If you want to choose an outgoing edge (i.e. the next node) you just have to generate a single random number r uniform from interval [0,1).
You then get no=floor(N[v] * r) and pv=frac(N[v] * r) where N[v] is the number of outgoing edges. I.e. you pick each edge with the exact same probability (namely 1/3 in the example of node v).
Then you compare the assigned probability p of this edge with the generated value pv. If pv is less you keep the edge selected before, otherwise you choose its alias edge.
If for example we have r=0.6 from our random number generator we have
no = floor(0.6*3) = 1
pv = frac(0.6*3) = 0.8
Therefore we choose the second outgoing edge (note the index starts with zero) which is
->b (p=3/4, alias= ->a)
and switch to the alias edge ->a since p=3/4 < pv.
For the example of node v we therefore
choose edge b with probability 1/3*3/4 (i.e. whenever no=1 and pv<3/4)
choose edge c with probability 1/3*3/4 (i.e. whenever no=2 and pv<3/4)
choose edge a with probability 1/3 + 1/3*1/4 + 1/3*1/4 (i.e. whenever no=0 or pv>=3/4)
In theory the absolutely most efficient thing to do is to store, for each node, the moral equivalent of a balanced binary tree (red-black, or BTree, or skip list all fit) of the connected nodes and their weights, and the total weight to each side.
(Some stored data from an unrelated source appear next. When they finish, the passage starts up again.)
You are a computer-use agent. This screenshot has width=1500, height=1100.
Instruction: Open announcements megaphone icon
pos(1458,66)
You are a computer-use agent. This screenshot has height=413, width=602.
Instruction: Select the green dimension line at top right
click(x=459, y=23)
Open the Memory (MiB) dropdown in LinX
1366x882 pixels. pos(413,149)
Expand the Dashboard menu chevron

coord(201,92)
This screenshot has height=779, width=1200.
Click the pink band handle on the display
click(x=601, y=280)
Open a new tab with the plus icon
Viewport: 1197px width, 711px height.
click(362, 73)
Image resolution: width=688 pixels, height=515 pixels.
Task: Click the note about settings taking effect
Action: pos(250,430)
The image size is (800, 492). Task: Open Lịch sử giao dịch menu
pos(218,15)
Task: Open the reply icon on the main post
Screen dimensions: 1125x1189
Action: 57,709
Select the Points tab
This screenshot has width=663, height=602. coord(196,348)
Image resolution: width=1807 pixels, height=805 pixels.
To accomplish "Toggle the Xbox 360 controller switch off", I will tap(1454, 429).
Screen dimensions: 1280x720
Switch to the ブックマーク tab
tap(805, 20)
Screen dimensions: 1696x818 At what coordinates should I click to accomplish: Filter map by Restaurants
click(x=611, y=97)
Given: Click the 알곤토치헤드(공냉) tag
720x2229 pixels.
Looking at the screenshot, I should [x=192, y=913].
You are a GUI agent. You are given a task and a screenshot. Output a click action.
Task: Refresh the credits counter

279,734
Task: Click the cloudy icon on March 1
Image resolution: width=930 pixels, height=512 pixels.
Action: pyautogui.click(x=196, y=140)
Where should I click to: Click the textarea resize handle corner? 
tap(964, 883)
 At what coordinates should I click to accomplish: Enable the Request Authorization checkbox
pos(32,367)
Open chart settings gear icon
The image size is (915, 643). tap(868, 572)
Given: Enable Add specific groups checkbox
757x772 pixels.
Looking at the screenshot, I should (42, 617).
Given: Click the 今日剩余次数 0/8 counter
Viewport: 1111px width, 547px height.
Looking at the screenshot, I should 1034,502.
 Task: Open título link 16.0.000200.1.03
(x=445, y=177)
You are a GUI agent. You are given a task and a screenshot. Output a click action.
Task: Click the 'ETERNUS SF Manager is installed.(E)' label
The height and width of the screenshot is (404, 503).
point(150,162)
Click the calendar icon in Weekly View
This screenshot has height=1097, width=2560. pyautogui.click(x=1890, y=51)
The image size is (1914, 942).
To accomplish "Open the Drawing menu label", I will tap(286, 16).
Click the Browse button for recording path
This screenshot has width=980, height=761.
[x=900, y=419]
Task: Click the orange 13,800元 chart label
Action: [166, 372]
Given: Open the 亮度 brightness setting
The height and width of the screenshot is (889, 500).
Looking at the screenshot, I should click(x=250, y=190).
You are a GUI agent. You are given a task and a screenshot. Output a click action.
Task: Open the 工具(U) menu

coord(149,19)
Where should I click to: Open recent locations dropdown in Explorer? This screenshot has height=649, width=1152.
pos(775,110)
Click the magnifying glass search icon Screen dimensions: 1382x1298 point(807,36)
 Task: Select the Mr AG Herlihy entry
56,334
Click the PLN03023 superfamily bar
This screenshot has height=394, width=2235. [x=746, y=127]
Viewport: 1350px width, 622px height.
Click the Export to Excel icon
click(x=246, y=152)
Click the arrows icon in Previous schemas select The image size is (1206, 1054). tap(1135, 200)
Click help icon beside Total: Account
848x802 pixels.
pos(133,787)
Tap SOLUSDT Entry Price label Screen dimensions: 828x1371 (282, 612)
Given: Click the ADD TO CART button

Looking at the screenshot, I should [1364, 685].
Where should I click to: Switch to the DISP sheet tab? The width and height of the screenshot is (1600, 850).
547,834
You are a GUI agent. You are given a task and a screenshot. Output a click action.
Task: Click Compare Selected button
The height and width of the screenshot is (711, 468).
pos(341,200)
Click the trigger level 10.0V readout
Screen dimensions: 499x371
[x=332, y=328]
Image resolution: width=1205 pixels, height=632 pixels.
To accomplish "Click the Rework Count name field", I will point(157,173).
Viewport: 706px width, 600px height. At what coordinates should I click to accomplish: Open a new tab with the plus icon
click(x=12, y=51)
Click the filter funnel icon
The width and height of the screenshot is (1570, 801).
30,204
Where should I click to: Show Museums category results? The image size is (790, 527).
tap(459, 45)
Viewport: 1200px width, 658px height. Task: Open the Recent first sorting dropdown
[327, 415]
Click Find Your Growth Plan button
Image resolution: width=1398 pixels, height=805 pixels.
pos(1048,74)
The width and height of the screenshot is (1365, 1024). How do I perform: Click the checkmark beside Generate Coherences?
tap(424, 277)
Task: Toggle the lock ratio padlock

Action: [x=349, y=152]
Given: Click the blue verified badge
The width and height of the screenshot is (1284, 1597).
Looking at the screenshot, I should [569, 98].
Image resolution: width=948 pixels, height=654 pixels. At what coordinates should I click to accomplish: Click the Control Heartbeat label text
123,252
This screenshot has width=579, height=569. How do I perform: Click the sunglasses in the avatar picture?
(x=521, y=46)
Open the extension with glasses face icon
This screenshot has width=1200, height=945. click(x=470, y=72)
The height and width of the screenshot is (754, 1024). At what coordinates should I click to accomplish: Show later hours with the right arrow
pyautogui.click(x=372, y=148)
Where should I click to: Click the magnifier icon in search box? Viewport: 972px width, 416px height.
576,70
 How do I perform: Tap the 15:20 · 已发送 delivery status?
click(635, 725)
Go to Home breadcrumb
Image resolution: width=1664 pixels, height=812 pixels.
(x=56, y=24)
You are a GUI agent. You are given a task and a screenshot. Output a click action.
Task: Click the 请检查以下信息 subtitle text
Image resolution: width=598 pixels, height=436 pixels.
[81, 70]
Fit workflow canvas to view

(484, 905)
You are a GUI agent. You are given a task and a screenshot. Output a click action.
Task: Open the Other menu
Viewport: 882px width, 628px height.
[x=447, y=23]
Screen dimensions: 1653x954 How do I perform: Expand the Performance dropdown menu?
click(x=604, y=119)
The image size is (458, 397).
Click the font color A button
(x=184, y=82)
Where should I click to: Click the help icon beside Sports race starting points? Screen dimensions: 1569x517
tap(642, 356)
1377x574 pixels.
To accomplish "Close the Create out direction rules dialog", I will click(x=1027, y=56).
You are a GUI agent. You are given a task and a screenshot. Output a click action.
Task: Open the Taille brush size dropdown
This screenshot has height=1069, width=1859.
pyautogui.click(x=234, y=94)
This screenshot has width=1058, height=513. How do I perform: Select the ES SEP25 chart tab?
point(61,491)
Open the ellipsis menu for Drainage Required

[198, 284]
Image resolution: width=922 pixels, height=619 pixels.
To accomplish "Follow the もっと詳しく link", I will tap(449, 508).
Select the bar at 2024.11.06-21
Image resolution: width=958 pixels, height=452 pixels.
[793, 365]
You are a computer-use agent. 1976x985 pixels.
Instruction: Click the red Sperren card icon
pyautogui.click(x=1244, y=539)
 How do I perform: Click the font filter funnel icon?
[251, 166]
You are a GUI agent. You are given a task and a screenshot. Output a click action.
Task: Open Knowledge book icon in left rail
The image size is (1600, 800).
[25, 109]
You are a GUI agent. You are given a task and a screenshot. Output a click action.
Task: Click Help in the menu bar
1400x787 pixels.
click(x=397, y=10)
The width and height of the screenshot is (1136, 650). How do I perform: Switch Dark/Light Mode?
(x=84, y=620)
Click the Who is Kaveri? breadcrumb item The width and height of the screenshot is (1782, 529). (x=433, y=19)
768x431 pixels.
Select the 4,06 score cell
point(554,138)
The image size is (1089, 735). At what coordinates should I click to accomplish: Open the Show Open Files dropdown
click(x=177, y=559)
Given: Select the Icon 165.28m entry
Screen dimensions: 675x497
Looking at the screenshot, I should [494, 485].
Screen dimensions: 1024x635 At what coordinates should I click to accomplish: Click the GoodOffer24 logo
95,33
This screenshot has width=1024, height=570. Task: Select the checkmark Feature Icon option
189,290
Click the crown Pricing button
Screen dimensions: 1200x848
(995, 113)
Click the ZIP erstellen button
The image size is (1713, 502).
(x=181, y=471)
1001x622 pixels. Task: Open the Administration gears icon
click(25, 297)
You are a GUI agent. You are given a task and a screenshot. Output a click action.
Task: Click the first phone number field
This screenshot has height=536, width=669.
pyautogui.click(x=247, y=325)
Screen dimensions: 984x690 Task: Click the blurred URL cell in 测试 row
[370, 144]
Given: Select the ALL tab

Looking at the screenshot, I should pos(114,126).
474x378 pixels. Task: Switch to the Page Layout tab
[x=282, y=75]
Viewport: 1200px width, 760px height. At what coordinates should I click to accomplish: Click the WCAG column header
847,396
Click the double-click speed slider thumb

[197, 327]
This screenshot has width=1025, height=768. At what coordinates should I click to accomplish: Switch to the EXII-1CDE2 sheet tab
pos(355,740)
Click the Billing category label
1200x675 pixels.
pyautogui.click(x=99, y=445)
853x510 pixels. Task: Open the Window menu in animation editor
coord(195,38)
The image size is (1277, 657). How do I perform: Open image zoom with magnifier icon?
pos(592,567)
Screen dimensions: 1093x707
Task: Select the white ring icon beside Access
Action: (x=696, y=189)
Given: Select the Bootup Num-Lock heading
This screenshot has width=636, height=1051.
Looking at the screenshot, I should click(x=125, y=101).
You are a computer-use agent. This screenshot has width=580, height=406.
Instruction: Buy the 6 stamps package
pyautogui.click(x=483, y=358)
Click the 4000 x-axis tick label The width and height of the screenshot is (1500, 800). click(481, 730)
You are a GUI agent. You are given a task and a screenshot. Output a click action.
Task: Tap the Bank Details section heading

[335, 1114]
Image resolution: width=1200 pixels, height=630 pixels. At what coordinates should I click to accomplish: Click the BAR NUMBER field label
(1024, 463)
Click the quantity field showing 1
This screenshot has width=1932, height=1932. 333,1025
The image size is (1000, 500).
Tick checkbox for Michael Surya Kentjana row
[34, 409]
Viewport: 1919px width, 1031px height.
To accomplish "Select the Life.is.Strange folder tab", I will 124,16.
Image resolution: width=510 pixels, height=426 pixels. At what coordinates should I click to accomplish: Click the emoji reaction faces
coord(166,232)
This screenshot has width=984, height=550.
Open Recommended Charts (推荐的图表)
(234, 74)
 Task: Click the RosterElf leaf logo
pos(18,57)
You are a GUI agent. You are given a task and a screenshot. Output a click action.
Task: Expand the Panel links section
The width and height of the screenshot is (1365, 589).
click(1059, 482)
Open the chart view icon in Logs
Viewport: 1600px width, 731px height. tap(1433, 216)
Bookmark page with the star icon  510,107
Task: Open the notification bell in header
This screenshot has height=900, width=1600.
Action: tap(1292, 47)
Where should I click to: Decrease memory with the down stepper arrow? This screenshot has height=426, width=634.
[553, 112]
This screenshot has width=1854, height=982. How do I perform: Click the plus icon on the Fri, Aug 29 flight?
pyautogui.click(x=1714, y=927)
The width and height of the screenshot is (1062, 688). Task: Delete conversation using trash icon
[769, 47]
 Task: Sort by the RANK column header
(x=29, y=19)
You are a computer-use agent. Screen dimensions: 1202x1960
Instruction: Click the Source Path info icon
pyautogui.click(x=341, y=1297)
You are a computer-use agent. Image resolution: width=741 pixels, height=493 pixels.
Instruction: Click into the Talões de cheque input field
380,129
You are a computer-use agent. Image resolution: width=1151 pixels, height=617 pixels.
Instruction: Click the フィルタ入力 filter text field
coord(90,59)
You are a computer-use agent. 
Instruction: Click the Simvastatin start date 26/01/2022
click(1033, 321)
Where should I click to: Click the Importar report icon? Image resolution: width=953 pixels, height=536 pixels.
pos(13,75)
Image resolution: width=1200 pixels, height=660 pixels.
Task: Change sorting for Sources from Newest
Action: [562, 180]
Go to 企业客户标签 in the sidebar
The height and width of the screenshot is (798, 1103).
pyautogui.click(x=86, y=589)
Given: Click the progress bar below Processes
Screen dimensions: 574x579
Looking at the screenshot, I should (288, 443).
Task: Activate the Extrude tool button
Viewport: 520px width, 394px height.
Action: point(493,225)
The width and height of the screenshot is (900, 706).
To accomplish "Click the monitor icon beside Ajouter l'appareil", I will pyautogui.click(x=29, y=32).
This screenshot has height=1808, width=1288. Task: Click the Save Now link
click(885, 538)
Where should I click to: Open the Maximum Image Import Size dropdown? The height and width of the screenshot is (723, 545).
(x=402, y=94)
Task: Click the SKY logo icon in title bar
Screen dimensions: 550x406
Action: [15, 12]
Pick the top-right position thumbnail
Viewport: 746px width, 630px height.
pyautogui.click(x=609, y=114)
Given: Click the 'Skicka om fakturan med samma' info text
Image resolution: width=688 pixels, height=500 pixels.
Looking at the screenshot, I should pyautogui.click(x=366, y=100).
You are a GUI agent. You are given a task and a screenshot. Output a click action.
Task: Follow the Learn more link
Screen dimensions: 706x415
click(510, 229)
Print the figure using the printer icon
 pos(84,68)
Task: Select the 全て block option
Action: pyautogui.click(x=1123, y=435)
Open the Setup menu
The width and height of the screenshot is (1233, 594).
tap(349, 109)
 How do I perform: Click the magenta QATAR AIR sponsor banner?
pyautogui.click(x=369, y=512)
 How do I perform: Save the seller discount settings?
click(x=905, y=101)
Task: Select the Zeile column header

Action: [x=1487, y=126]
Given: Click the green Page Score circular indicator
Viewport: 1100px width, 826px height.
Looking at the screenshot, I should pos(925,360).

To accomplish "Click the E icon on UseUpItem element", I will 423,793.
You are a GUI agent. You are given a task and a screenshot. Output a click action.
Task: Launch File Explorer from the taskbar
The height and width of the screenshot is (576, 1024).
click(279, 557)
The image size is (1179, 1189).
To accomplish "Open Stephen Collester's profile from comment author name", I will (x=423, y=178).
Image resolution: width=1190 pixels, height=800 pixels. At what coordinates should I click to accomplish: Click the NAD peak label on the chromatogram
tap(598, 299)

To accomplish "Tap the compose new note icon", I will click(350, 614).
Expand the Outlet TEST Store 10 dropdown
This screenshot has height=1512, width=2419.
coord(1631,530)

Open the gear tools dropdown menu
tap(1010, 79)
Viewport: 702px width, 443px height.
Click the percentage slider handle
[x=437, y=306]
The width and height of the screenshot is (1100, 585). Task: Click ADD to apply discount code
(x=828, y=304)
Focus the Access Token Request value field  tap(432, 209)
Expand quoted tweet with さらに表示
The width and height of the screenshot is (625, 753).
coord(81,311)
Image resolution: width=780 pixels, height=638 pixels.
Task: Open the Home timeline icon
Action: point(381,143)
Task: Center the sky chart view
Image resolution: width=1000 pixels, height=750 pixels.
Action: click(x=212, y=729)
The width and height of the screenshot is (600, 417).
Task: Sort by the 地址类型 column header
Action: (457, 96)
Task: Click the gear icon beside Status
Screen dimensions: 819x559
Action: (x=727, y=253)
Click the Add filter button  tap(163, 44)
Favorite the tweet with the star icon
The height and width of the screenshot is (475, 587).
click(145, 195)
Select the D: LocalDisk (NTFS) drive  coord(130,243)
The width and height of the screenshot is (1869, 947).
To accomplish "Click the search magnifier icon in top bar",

Then you can pick a random number from 0 to 1, multiply by the total weight of the connected nodes, then do a binary search to find it.
However traversing a binary tree like that involves a lot of choices, which have a tendency to create pipeline stalls. Which are very expensive. So in practice if you're programming in an efficient language (eg C++), if you've got less than a couple of hundred connected edges per node, a linear list of edges (with a pre-computed sum) that you walk in a loop may prove to be faster.